L’existence d’une clause de garantie d’emploi doit être respectée
Si une clause de garantie d’emploi est applicable à la relation contractuelle, alors le salarié ne peut être licencié avant l’expiration de la période de garantie prévue conventionnellement ou contractuellement.
L’employeur qui licencie un salarié en méconnaissance d’une clause de garantie d’origine :
- conventionnelle s’expose à la requalification de la rupture du contrat de travail en licenciement sans cause réelle et sérieuse (Cass. soc., 23 janvier 2013, n° 11-28.303) ;
- contractuelle doit verser au salarié l’indemnité prévue par la clause. Si le montant de l’indemnité n’est pas fixé, alors l’employeur peut avoir à verser à l’intéressé, l’ensemble des salaires qu’il aurait perçus jusqu’à la fin de la période couverte par la garantie d’emploi (Cass. soc., 27 octobre 1998, n° 95-43.308).

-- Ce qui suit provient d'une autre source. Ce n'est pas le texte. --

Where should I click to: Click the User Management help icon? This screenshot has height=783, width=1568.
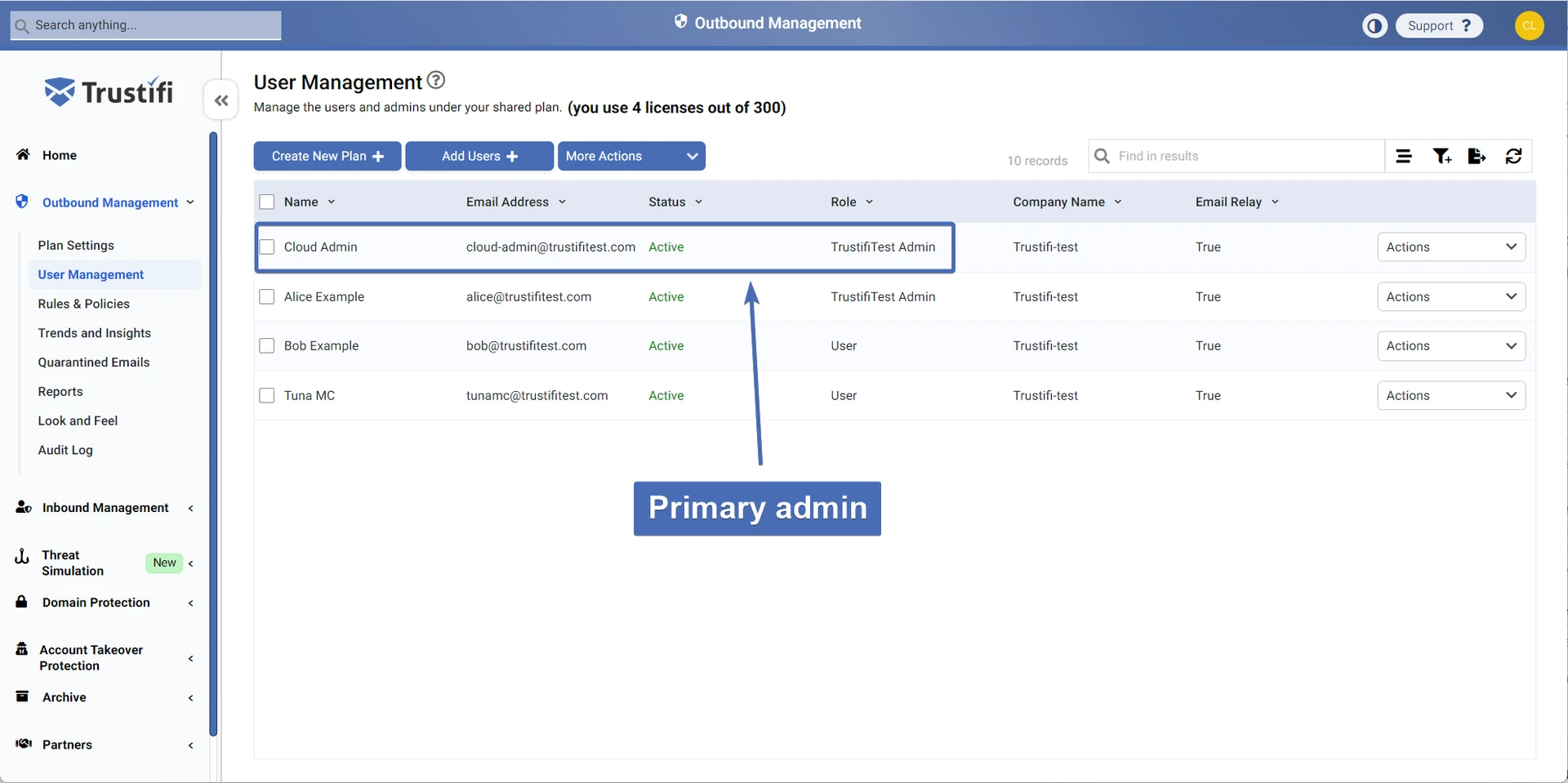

Faute grave commise par le salarié en arrêt maladie
2 cas de figure sont à distinguer :
- Faute grave survenue avant l’arrêt de travail : l’employeur peut licencier le salarié pendant son arrêt de travail à condition que :
- la faute ait été commise avant l’arrêt ;
- l’employeur l’ait appris pendant la période d’arrêt ;
- Faute grave survenue pendant l’arrêt de travail : si le salarié commet une faute grave pendant qu’il est en arrêt, il peut aussi être licencié. Par exemple :
- s’il est jugé que le salarié trompe son employeur sur son état de santé ;
- s’il exerce une autre activité qui nuit à l’entreprise ;
- s’il effectue de lourds travaux dans son logement alors que son état de santé ne devrait pas le permettre ;
- si, bien qu’accidenté, il manque à son obligation de loyauté (Cass. soc., 20 février 2019, n° 17-18.912) ;.. etc.
La procédure à suivre pour le licenciement est alors identique à celle d’un licenciement pour faute grave intervenue sans que le salarié soit en arrêt.